* [Problem description]:
According to the excerpt on the Titan computer, in what month and year was Titan finally switched off?
Top of Excerpt
Titan was the prototype of the Atlas 2 computer developed by Ferranti and the University of Cambridge Mathematical Laboratory in Cambridge, England. It was designed starting in 1963, and in operation from 1964 to 1973.

==History==
In 1961, the University of Cambridge found itself unable to fund a suitably powerful computer for its needs at the time, so the university purchased from Ferranti the main Atlas processing units and then jointly designed the memory and peripheral equipment. The joint effort led to a cheaper and simpler version of the Atlas that Ferranti could market, leaving Cambridge with the prototype version, named Titan.

The Atlas hardware arrived in Cambridge in 1963, although software design was already underway. David Wheeler was in charge of the joint effort between the university and Ferranti.

In 1965 the Cambridge side of the team decided to add a time-sharing facility for Titan, necessitating the acquisition of additional hardware. When Titan came into full service in 1966, time sharing was available for all staff. Titan was finally switched off in October 1973.

Ferranti, by then a division of International Computers and Tabulators (ICT), marketed the Titan as the Atlas 2.
Although intended to be more affordable than the Atlas, its price was still over £1 million.
A second Atlas 2 was built in Manchester, and was installed at the Computer-Aided Design Centre (CADCentre) on Madingley Road together with the Cambridge Titan supervisor. This machine, the last Atlas, was finally switched off on 21 December 1976.

A third Atlas 2 was ordered by the UK's Atomic Weapons Research Establishment (AWRE) at Aldermaston. It replaced the faster and much more expensive IBM 7030 Stretch which had been leased from IBM.

==Hardware==
Titan differed from the original Manchester Atlas by having a real, but cached, main memory, rather than the paged (or virtual) memory used in the Manchester machine. It initially had 28K of memory, but this was expanded first to 64K and later to 128K. The Titan's main memory had 128K of 48-bit words and was implemented using ferrite core store rather than the part core, part rotating drum-store used on the Manchester Atlas. Titan also had two large hard-disk drives and several magnetic tape decks.

As with the Manchester Atlas, it used discrete components, in particular germanium transistors. Some of these components can be seen in the online relics collection of the University of Cambridge Computer Laboratory.

==Uses==
Titan was the computer on which a team from Ferranti based in Bracknell working with David Barron, David Hartley, Roger Needham and Barry Landy of Cambridge University Maths Lab developed the early multi-user time-sharing operating system called Titan Supervisor. This was arguably the world's first commercially sold time-sharing operating system. Other experiments in time-sharing, such as CTSS and PLATO in the US, were one-of-a-kind research projects.

One of Titan's most intensive uses was to compute the inverse Fourier Transforms of data from the One-Mile Radio Telescope.
Bottom of Excerpt
Top of Study material
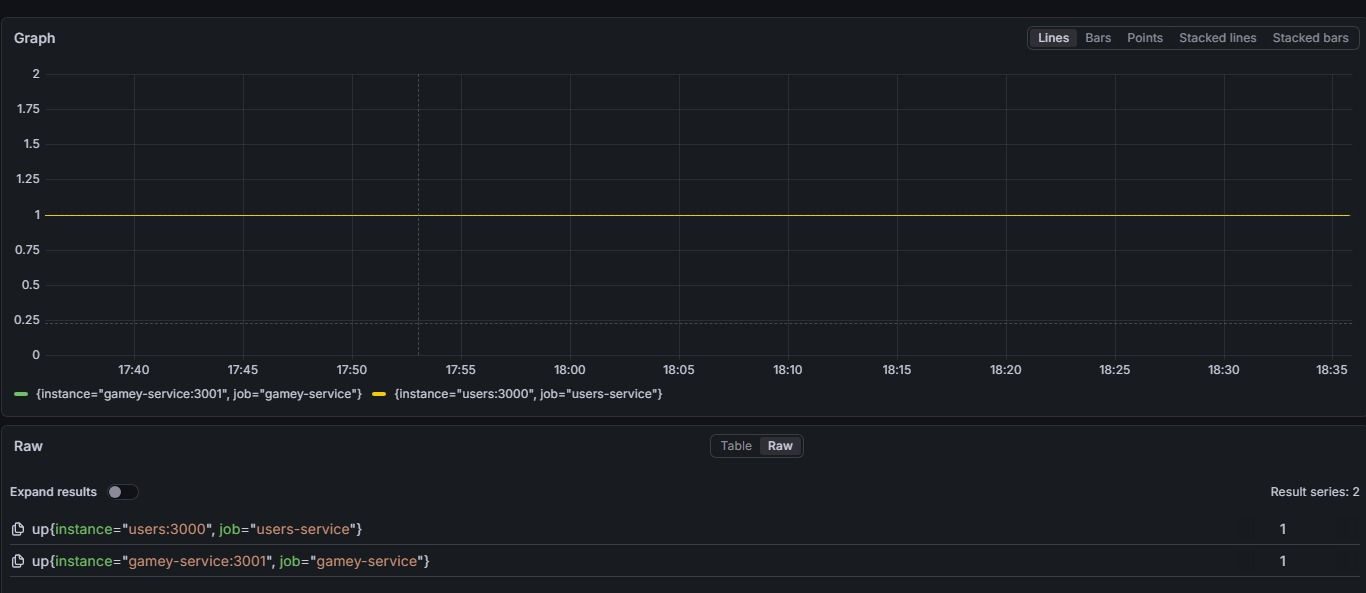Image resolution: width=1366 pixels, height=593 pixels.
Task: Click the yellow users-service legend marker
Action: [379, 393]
Bottom of Study material
Top of Study material
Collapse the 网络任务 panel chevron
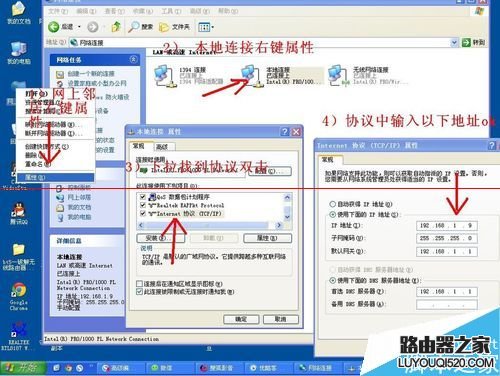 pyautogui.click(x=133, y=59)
Bottom of Study material
* [Solution to this exercise]:
October 1973